Tuesday, 11 December 2012

Sama Nasib Satu Perjuangan


Jadi kali ini post-ku adalah sebuah cerpen yang aslinya dibuat untuk tugas Bahasa Indonesia, cerita ini berdasarkan pengalaman asli bapakku yang aslinya adalah seorang anak perantau dari tanah Orang Bugis, Ujung Pandang.

Cerita ini juga buat bapak yang aku jamin pasti ngecek blog-ku dimana pun bapak berada dan kadang selalu minta untuk ditulisin sebuah biografi pendek padahal akunya saja masih penulis amatiran yang masih berada di level ingusan kalau urusan menulis.

Aku minta maaf kalau ternyata ada beberapa penulisan yang error atau memang aku yang typo. <--- kutukan karena sering ngehujat guru Bahasa Indonesia #plak

------------------------------------------------------


Sama Nasib Satu Perjuangan

Oxford sekarang dipenuhi dengan berbagai macam murid-murid internasional yang membuat kota yang terkenal akan universitasnya yang prestigius ini menjadi lebih berwarna dari biasanya.

Aku duduk di sebuah bangku taman, berhadapan dengan monumen PEACE, sebuah batu yang dituliskan 4 bahasa, Arab, Tamil, Hebrew, dan Inggris. Kira-kira bunyinya seperti ini:

PEACE

TO HONOUR
THOSE WHO
SEEK ANOTHER
PATH IN PLACE
OF VIOLENCE
AND WAR


Di samping monumen tersebut juga terdapat sebuah gereja, sebagai seorang asing terkadang aku selalu penasaran ingin merasakan secara langsung tempat beribadah umat nasrani tersebut, pasti euforianya berbeda sangat dibandingkan dengan hanya melihatnya lewat televisi atau Internet.

■ ■ ■ ■ ■ ■ ■

## [Arahan Tugas 1]
Dalam tulisan "Sama Nasib Satu Perjuangan", dengan bahasa apa saja tulisan pada monumen PEACE dibuat?
## [Arahan Tugas 2]
Tulis kembali bagian tulisan "Sama Nasib Satu Perjuangan" dari "Aku duduk di" sampai "televisi atau Internet.", lalu tukar "monumen" dengan "tugu".
## [Arahan Tugas 3]
Sambung tulisan "Sama Nasib Satu Perjuangan" dari titik terakhirnya.
Item-item berikut merupakan bahan tersendiri yang terpisah dari tulisan "Sama Nasib Satu Perjuangan".

(Sekumpulan data)
■ ■ ■ ■ ■ ■ ■

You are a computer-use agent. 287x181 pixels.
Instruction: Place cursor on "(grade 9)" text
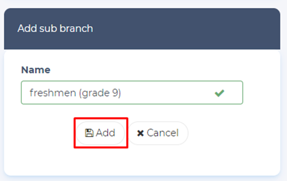pos(99,92)
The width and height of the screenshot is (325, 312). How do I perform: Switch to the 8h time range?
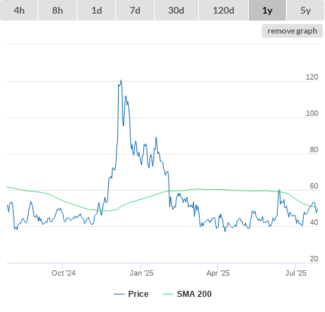[x=58, y=10]
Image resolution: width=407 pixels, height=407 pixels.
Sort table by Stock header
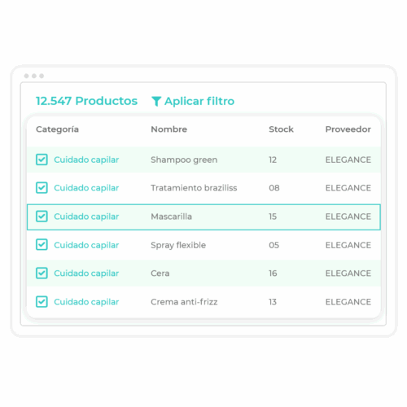pos(281,129)
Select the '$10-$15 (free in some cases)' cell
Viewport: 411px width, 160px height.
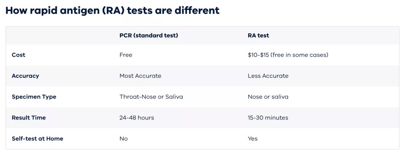288,55
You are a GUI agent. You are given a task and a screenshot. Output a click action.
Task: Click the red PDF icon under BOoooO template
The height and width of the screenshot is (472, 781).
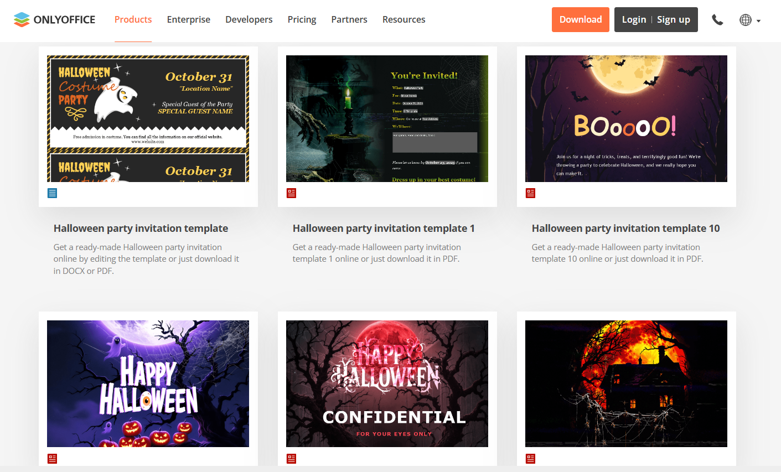pyautogui.click(x=531, y=193)
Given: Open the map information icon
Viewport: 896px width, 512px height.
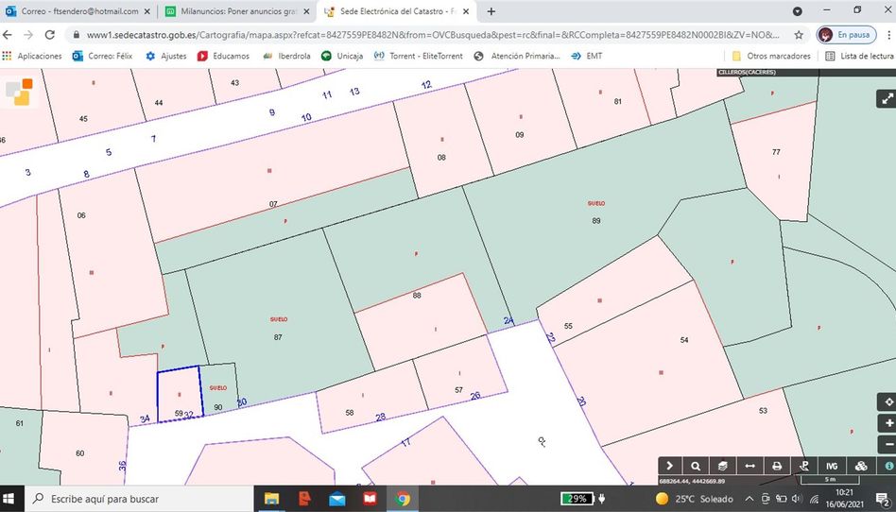Looking at the screenshot, I should click(888, 466).
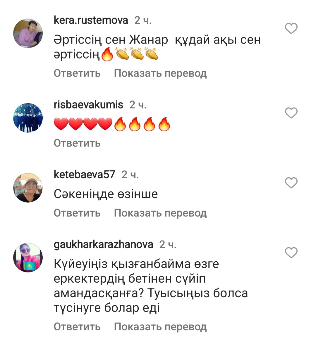The height and width of the screenshot is (349, 316).
Task: Show translation of ketebaeva57's comment
Action: 160,213
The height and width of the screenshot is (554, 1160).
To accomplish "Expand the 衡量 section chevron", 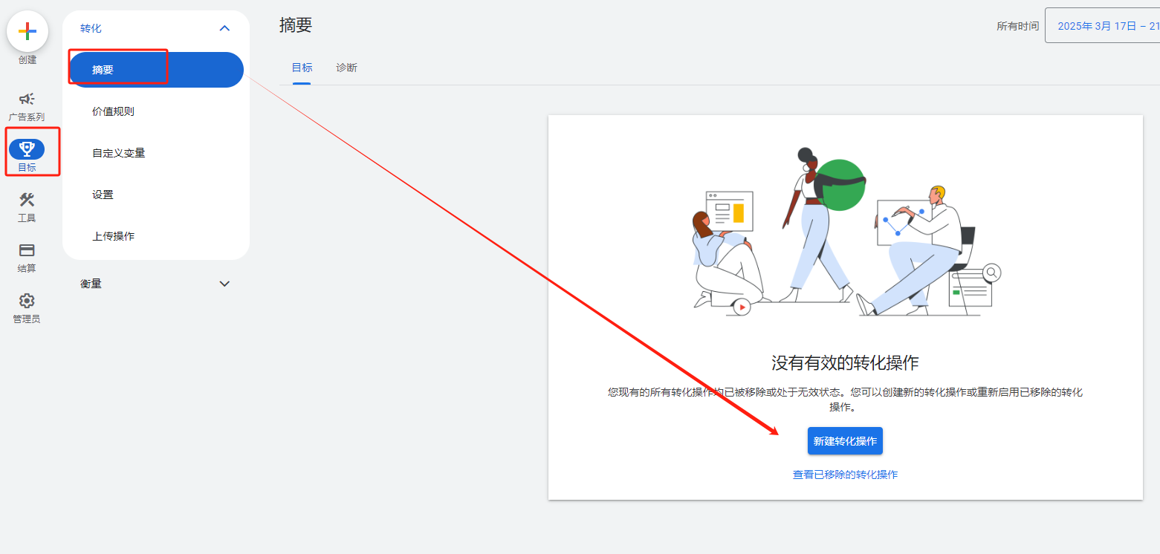I will (x=225, y=284).

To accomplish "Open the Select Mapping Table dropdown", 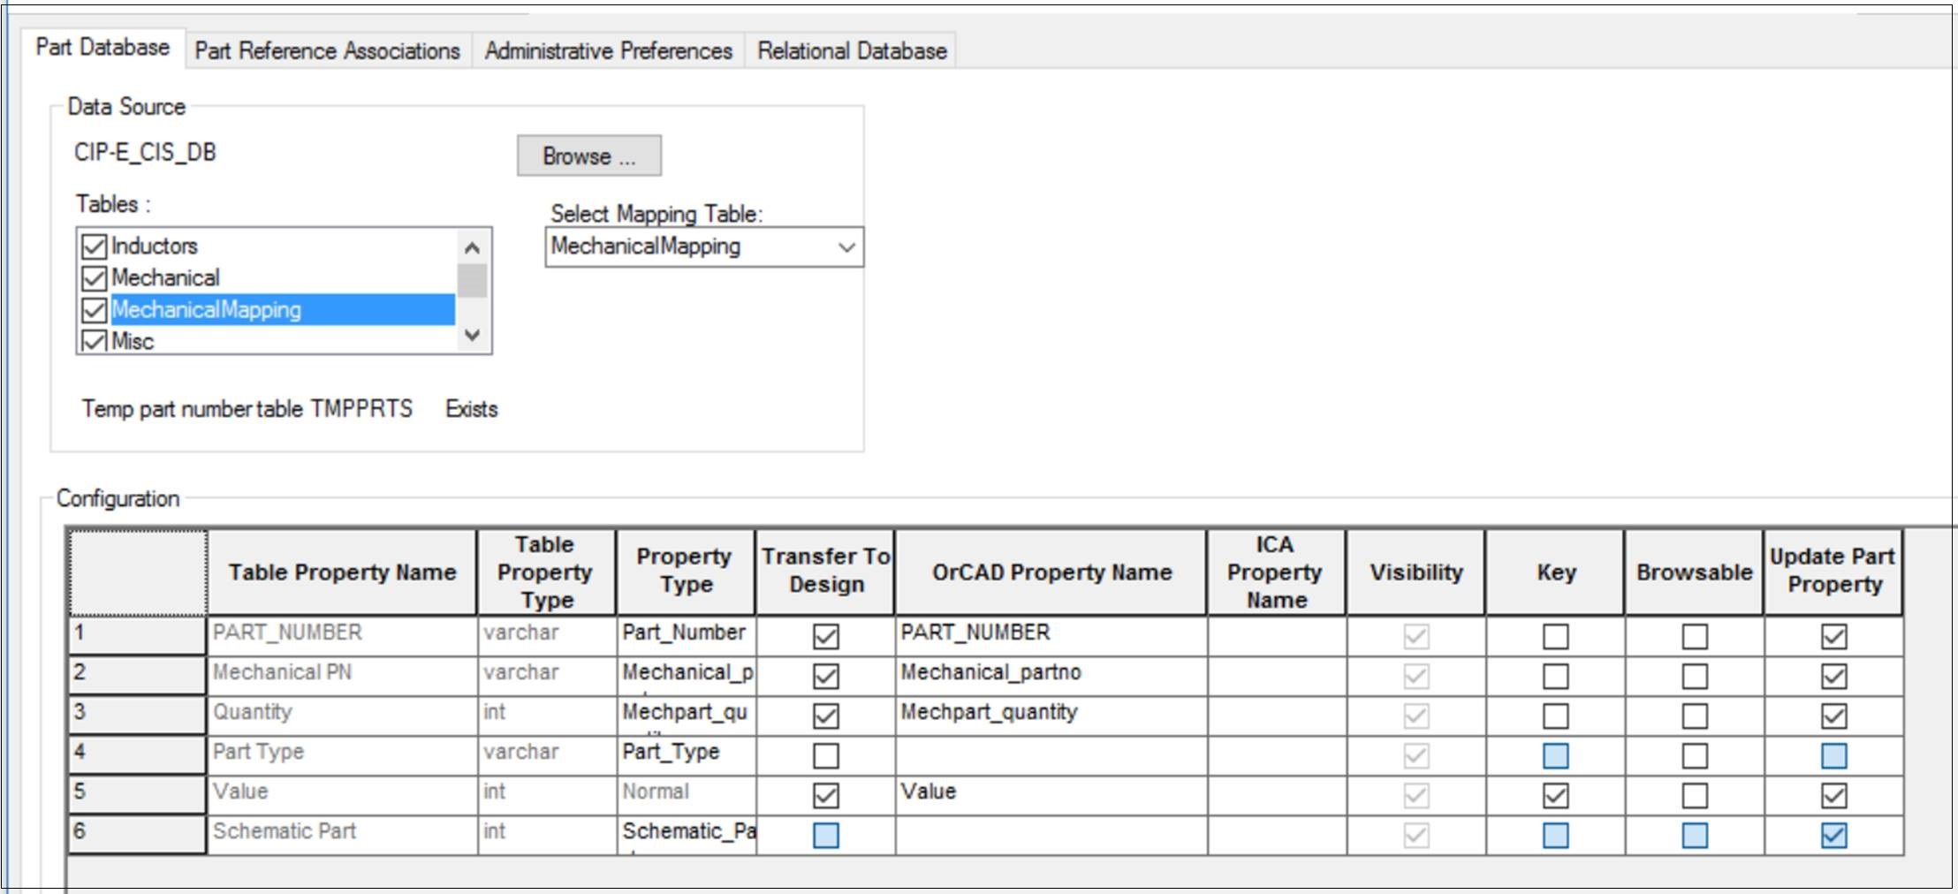I will point(844,246).
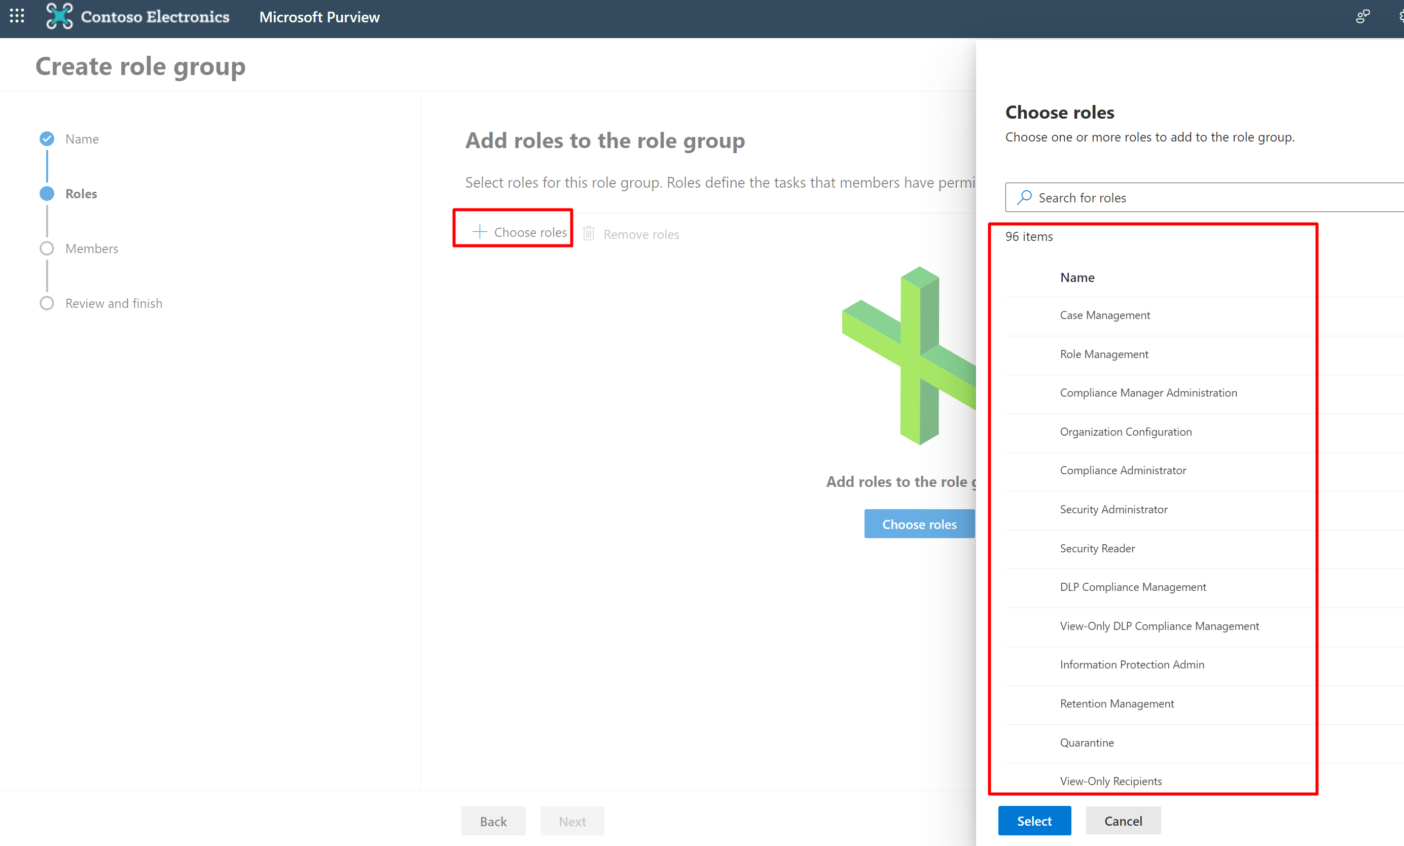
Task: Click the Back button
Action: click(493, 821)
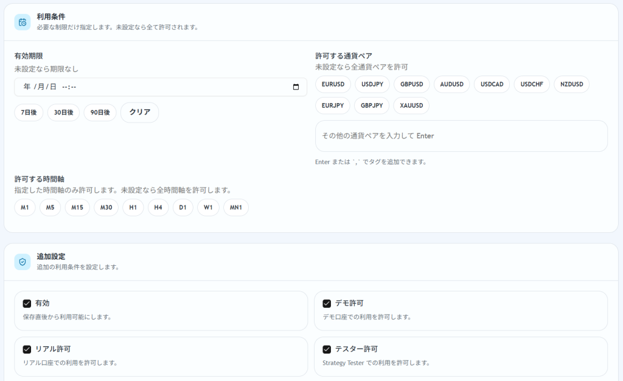Open the date picker calendar icon
Screen dimensions: 623x381
(296, 87)
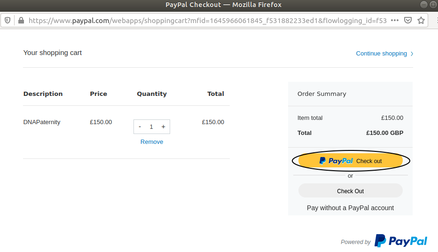Increase DNAPaternity quantity with plus
Screen dimensions: 438x252
coord(164,126)
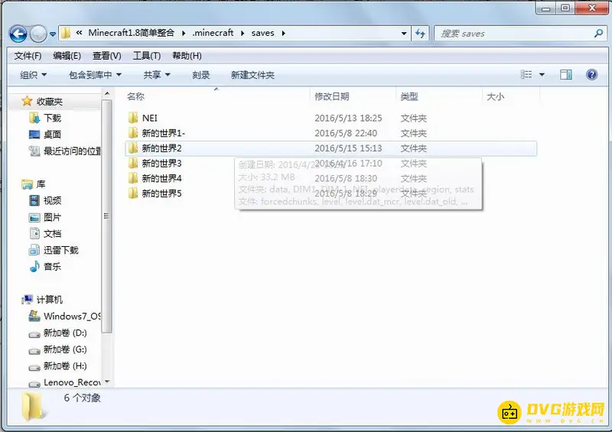Select the 音乐 library icon
This screenshot has height=432, width=612.
pos(34,267)
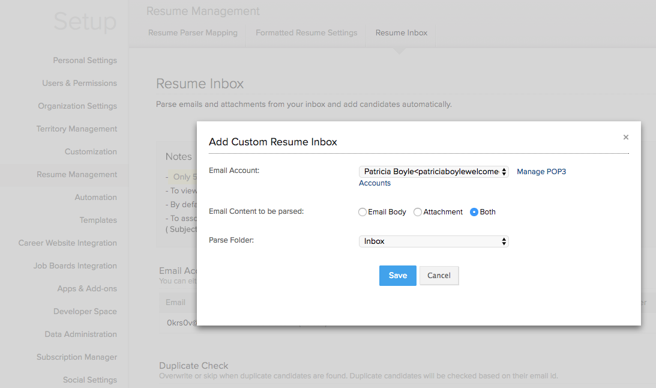Open the Formatted Resume Settings tab
656x388 pixels.
click(306, 33)
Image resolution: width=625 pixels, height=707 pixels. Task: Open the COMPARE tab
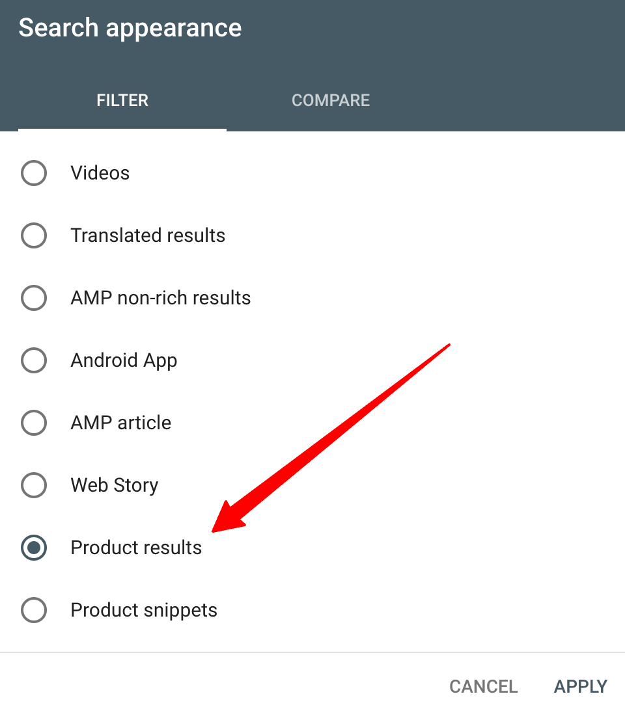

■ ■ ■ ■ ■ ■ ■

## [Hasil Tugas 1]
Bahasa Arab, Tamil, Hebrew, dan Inggris.

## [Hasil Tugas 2]
Aku duduk di sebuah bangku taman, berhadapan dengan tugu PEACE, sebuah batu yang dituliskan 4 bahasa, Arab, Tamil, Hebrew, dan Inggris. Kira-kira bunyinya seperti ini:

PEACE

TO HONOUR
THOSE WHO
SEEK ANOTHER
PATH IN PLACE
OF VIOLENCE
AND WAR


Di samping tugu tersebut juga terdapat sebuah gereja, sebagai seorang asing terkadang aku selalu penasaran ingin merasakan secara langsung tempat beribadah umat nasrani tersebut, pasti euforianya berbeda sangat dibandingkan dengan hanya melihatnya lewat televisi atau Internet.

## [Hasil Tugas 3]
Tiba-tiba hujan rintik-rintik turun, aku tidak bergerak dari tempatku dan hanya menghiraukannya, toh seperti ini lah cuaca labil Inggris, 10 menit lagi pasti matahari akan cerah kembali. Hari-hari di Inggris tidak akan lengkap tanpa hujan.

Nuria, seorang Italia yang menjadi roommate-ku untuk kira-kira setahun ini awalnya mengajakku untuk pergi dengannya ke kafe, sayang aku menolaknya untuk alasan aku memilki rencana lain. Sekarang di satu tanganku terdapat 5 keping perangko internasional yang aku beli di Covered Market dan sebuah kartu pos di tanganku yang satu lagi.

Hujan menghalangiku untuk menulis sesuatu di atas kartu pos ini, untung kartonnya tidak terlalu basah.

Jujur, aku tak punya alat yang istilahnya dapat memenuhi kemauanku untuk menghubungi orangtua di Indonesia, sejak kecil orangtuaku selalu mengajarkanku dengan cara hidup sederhana. Tak ada iPhone, tak ada iPad, hanya secarik kartu pos, perangko, dan pulpen dapat mengatasi homesick.

Perkiraanku benar, 10 menit telah berlalu dan matahari kembali bersinar, aku pun menggunakan kesempatan ini untuk menuliskan semua perasaanku untuk orangtua, adik, dan keluarga lainnya di Indonesia.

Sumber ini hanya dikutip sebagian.